I showed Richie the picture I’d taken in my office, told him about the picture of my dad left at the front door, told him about Drysdale and Spike and how Spike wasn’t the only one Drysdale had squeezed.
“You’ve been busy,” he said.
“Idle hands.”
“But you don’t know who this guy is,” Richie said.
“Not who,” I said. “But got a strong feeling what.”
He nodded.
“All I’ve got is that picture,” I said.
“Gonna send it to my phone,” he said, and did.
“You think he left the one of Phil?” Richie said.
“Who else?” I said, choosing not to quote Jesse to him on the subject of coincidence.
“It would mean he has now threatened you at your office and at your home,” Richie said. “We can’t have that.”
“I was hoping you could show the picture to your father, and have him show it around in his crew,” I said. “I can’t even get into the game with this guy until I know who he is.”
“You
could have called Desmond yourself,” he said.
I smiled.
“There have always been certain protocols in place,” I said, “even when we were still married. Too late for either your father or me to change now.”
He knew all of the protocols with his father, and his father’s business, one Richie had somehow managed to avoid, even as Desmond’s only son. Or perhaps because he was his only son.
“We could always just have my father have a talk with this Drysdale guy,” he said. “Just to move things along.”
“Not there yet,” I said. “Not even close. Just looking for information Desmond might be able to provide.”
“Not like you two haven’t teamed up effectively in the past.”
“Albeit reluctantly,” I said.
“You’ve always had an interesting code,” Richie said. “You have always been willing to cross over to my father’s side of the street, or Tony Marcus’s, when it suits your purposes.”
“My therapist calls it a form of duality,” I said.
He grinned. “I’ll bet she does.”
“She has a lot of interesting observations about me.”
“You ever try to compute how much you’ve spent on her?” Richie said.
“I don’t like to play this game,” I said.
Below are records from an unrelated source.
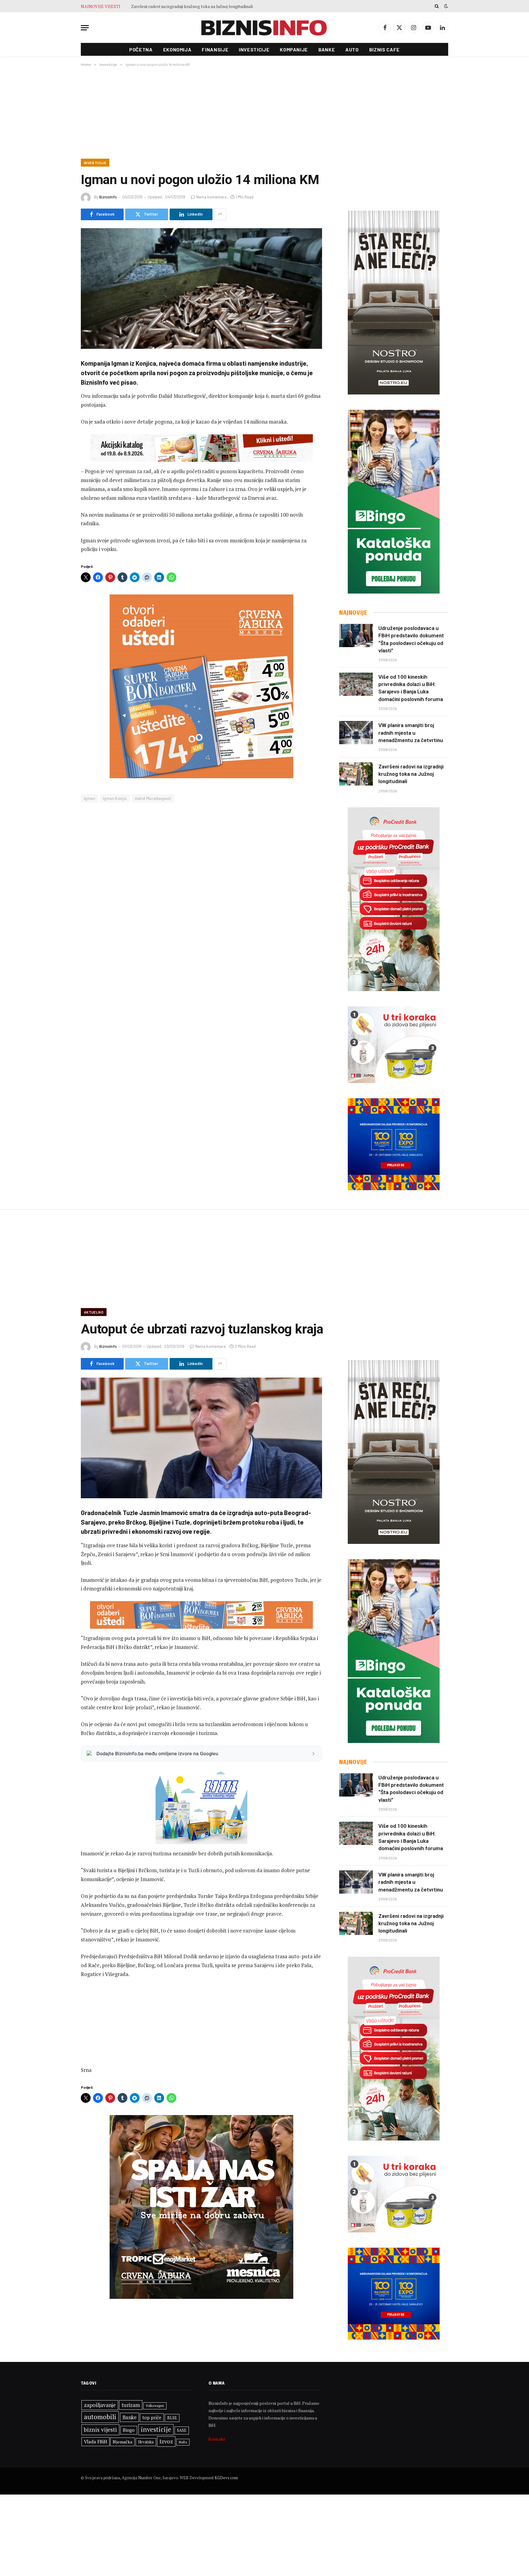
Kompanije (294, 49)
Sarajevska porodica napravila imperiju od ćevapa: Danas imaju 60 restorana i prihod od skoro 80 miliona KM (200, 6)
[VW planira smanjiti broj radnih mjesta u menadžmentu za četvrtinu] (356, 732)
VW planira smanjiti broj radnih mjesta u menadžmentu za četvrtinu (410, 732)
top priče (151, 2417)
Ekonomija (177, 49)
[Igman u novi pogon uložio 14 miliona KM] (201, 288)
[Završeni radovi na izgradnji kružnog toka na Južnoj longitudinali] (356, 774)
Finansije (215, 49)
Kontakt (216, 2439)
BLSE (172, 2417)
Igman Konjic (115, 798)
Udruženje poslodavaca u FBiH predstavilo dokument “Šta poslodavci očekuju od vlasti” (411, 639)
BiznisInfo (108, 196)
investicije (156, 2429)
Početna (140, 49)
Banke (326, 49)
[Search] (436, 6)
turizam (131, 2404)
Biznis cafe (384, 49)
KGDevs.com (226, 2477)
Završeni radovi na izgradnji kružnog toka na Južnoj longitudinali (411, 774)
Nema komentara (211, 196)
He told me he and Richard were having dinner with Desmond Burke later, and he would show him the photograph. Then gave me a long look with eyes that had always reminded me of black ink.
“You need protection, just in the short run?” he said. “I could mention that to my father as well.”
I told him what I’d just told my father, that I could take care of myself.
“Until you occasionally can’t,” he said.
“Somebody has to know who this guy is,” I said.
“If he and this maroon Drysdale have found what my father would call a lace-curtain way to shake people down, Desmond might already know who he is,” Richie said.